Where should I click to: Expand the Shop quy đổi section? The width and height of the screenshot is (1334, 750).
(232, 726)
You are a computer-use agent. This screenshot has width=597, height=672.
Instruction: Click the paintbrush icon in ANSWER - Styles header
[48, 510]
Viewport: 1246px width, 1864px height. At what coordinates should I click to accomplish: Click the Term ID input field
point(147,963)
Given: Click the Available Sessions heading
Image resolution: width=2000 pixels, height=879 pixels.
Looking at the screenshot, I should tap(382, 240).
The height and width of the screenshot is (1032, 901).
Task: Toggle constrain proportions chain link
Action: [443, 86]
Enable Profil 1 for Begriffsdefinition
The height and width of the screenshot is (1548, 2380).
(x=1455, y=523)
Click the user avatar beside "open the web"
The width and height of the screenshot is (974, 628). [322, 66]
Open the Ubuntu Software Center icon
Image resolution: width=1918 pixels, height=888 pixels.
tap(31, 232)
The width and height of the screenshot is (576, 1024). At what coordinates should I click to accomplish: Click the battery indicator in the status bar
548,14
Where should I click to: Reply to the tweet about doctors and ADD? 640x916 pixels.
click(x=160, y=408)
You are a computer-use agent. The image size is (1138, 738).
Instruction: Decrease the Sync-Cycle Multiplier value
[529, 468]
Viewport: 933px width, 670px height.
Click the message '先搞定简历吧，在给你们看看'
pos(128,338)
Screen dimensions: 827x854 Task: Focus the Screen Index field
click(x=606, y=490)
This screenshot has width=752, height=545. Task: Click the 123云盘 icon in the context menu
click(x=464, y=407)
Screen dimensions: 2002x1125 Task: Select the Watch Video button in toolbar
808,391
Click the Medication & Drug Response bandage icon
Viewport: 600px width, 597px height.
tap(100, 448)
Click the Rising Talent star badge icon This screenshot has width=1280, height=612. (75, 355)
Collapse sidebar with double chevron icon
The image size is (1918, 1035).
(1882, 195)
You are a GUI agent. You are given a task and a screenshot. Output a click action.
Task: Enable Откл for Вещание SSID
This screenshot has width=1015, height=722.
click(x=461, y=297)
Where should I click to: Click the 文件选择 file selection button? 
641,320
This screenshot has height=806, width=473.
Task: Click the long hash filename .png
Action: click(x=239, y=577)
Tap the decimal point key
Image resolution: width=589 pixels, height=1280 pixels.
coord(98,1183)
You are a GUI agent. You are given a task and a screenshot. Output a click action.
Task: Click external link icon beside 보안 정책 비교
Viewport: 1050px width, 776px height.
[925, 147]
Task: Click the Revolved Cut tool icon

---

* [Assigned task]: Search the records for the string "computer" and return every line in which it occurs.

* [Result of this task]:
You are a computer-use agent. This screenshot has width=597, height=672.
You are a computer-use agent. The image size is (1138, 738).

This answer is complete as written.